* TASK DIRECTIONS: Pick out each line in the records that contains the string "should" and copy every such line in full.

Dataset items

◆ ◆ ◆ ◆ ◆

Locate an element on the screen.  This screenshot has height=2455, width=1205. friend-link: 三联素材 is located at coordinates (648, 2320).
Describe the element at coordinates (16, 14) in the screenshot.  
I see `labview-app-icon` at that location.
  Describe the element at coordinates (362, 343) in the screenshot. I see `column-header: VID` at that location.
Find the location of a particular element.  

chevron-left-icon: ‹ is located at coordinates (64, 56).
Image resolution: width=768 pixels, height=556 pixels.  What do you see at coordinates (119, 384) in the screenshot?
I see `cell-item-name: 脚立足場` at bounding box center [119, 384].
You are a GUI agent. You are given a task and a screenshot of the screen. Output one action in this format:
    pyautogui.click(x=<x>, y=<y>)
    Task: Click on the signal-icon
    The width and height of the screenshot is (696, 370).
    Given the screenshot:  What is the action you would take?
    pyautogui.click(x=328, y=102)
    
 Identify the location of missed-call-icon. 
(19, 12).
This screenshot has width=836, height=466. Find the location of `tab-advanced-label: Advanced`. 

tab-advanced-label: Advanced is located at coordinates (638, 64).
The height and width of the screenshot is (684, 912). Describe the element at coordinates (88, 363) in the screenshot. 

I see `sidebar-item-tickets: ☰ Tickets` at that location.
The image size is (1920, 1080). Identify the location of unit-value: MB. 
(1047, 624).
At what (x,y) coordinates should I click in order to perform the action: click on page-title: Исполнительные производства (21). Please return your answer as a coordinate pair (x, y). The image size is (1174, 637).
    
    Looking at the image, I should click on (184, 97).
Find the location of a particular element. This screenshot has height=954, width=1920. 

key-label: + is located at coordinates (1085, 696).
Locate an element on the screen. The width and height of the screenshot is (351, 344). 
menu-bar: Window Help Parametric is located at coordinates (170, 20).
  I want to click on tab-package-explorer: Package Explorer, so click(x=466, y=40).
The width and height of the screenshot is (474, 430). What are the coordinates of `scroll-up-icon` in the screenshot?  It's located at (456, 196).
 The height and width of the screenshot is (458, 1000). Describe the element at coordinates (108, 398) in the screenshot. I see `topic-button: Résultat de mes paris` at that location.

◆ ◆ ◆ ◆ ◆

* WRITTEN REPLY:
At what (x,y) coordinates should I click in order to perform the action: click on page-title: Исполнительные производства (21). Please return your answer as a coordinate pair (x, y). The image size is (1174, 637).
    Looking at the image, I should click on (184, 97).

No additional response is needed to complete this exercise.